(Data section begins)

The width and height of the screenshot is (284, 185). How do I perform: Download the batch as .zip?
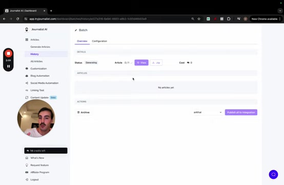tap(156, 63)
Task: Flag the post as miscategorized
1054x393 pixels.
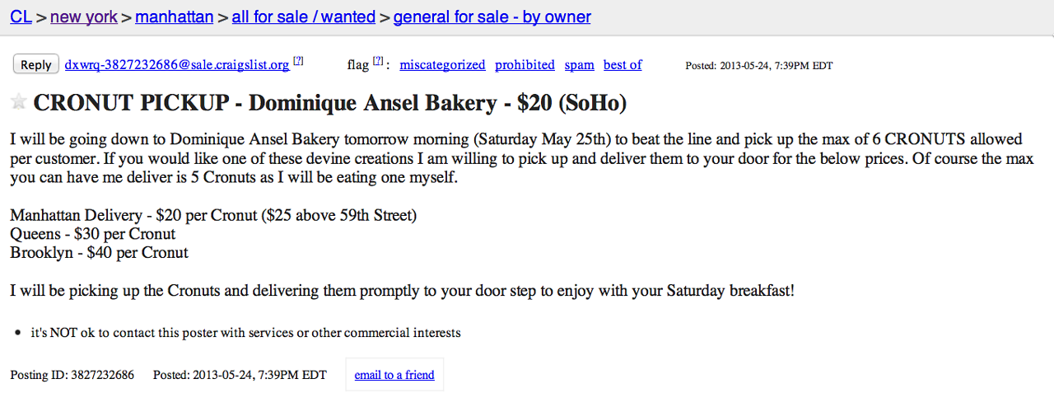Action: point(442,65)
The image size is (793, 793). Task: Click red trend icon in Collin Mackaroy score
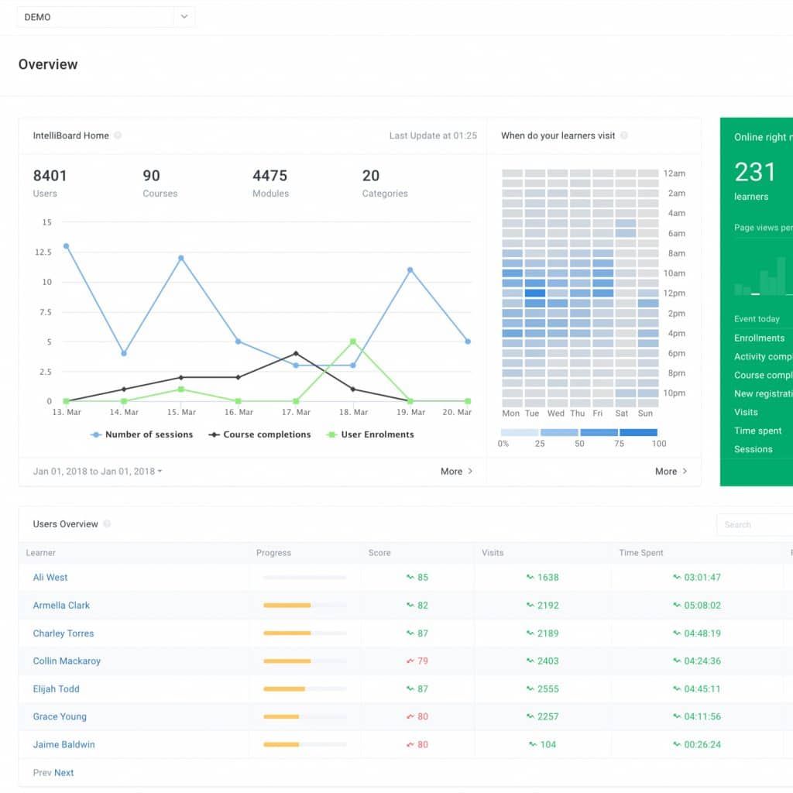click(410, 661)
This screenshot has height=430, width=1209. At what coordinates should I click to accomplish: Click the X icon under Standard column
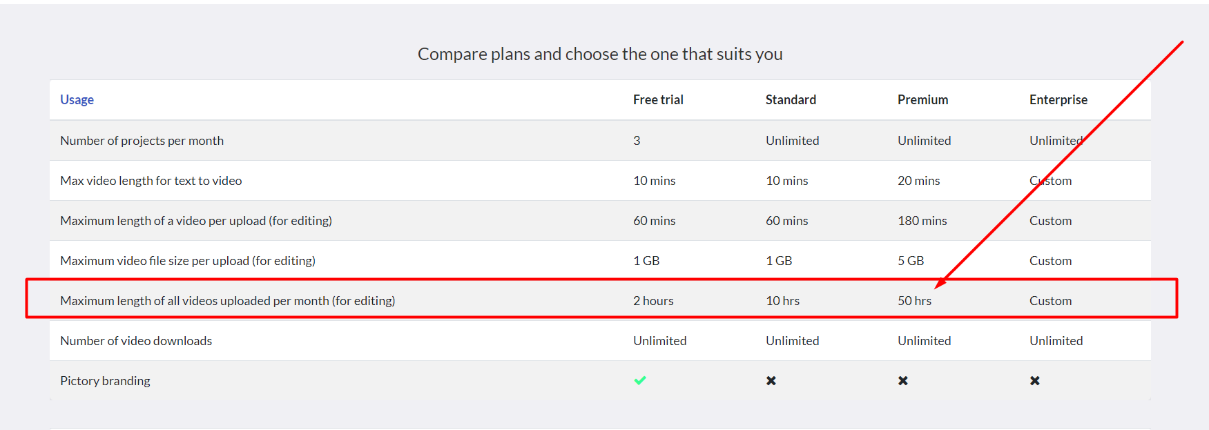click(771, 380)
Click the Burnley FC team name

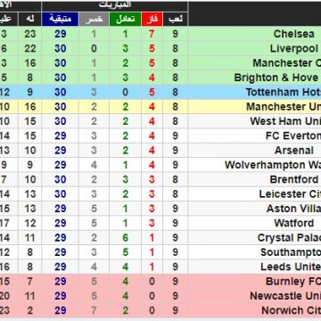coord(293,282)
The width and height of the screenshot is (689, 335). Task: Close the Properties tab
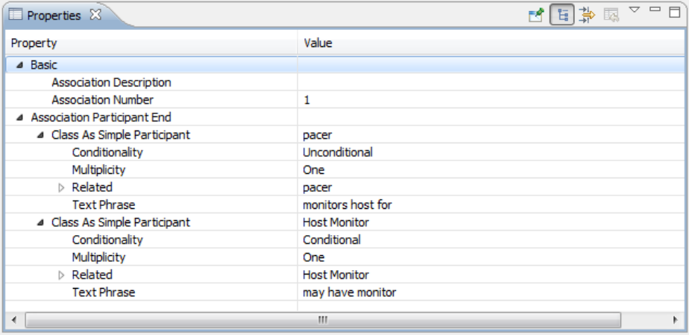95,14

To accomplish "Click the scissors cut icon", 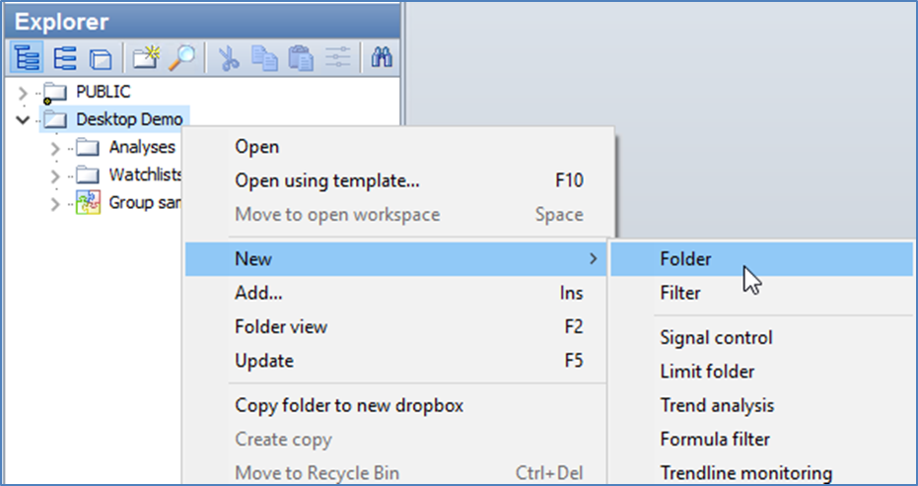I will 230,59.
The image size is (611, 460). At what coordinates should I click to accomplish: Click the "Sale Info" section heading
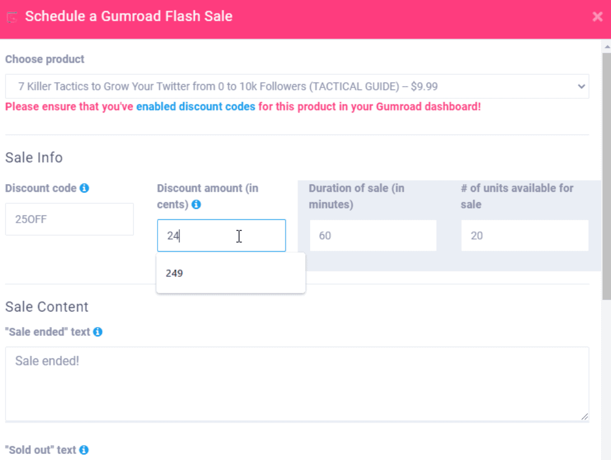pyautogui.click(x=34, y=158)
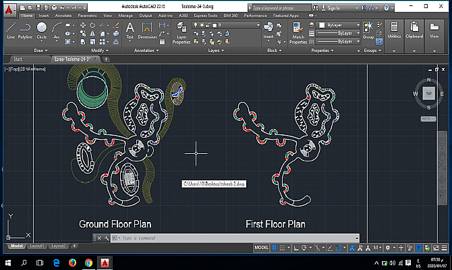Toggle MODEL space button in status bar
The width and height of the screenshot is (452, 270).
[x=262, y=248]
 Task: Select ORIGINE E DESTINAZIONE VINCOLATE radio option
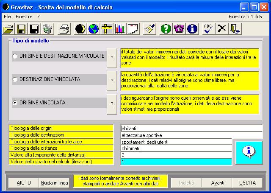[x=16, y=56]
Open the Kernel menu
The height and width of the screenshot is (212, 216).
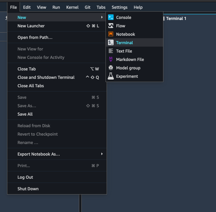pyautogui.click(x=72, y=7)
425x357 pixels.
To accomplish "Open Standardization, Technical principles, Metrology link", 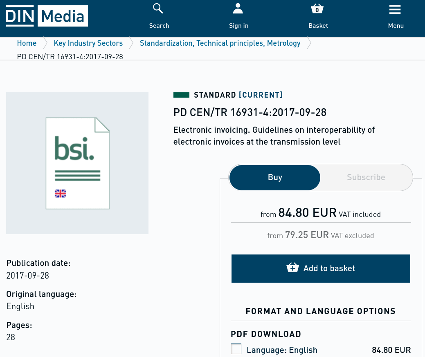I will point(220,43).
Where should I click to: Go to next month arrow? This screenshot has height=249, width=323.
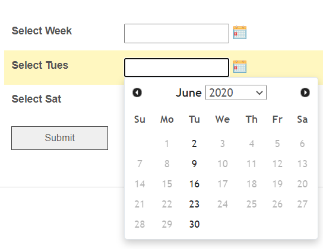305,92
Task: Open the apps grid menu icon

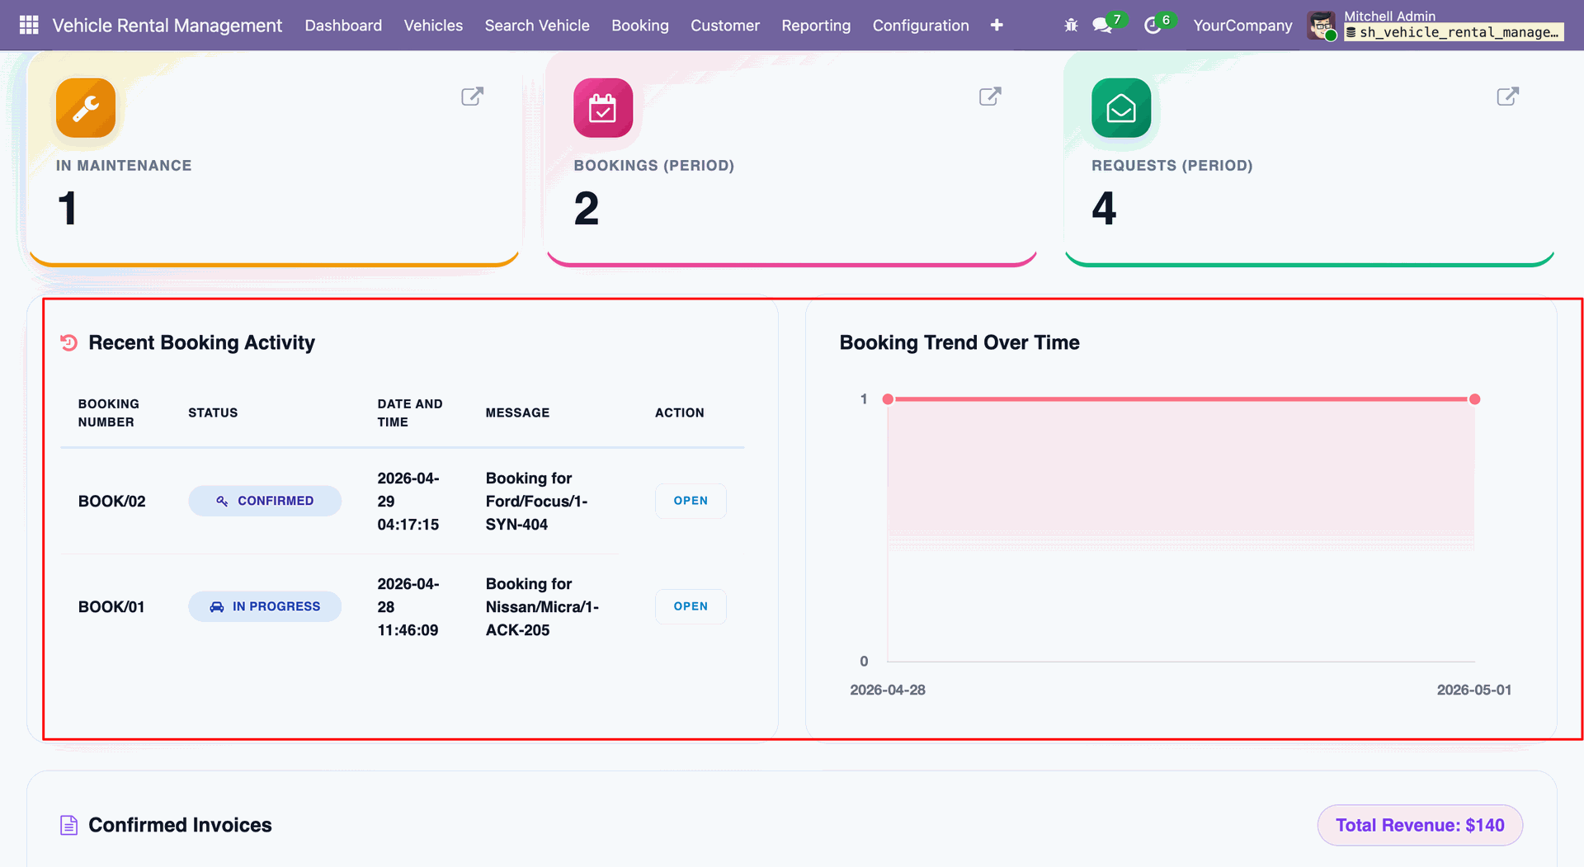Action: [x=29, y=26]

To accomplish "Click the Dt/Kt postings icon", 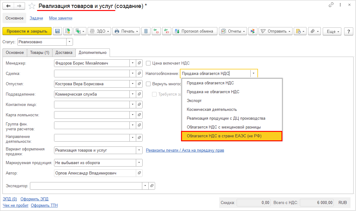I will (166, 31).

(Data section ends)

**Task statement**
In the material above, which lines fall between the one holding "The image size is (611, 460)." and the one holding "425x357 pixels.", inclusive? Print exactly those, with the pictures left out.

**Written answer**
The image size is (611, 460). At what coordinates should I click to accomplish: Click the "Sale Info" section heading
pyautogui.click(x=34, y=158)
Toggle MODEL space button in status bar
The width and height of the screenshot is (452, 270).
[x=262, y=248]
 Task: Select ORIGINE E DESTINAZIONE VINCOLATE radio option
[x=16, y=56]
Open the Kernel menu
The height and width of the screenshot is (212, 216).
pyautogui.click(x=72, y=7)
425x357 pixels.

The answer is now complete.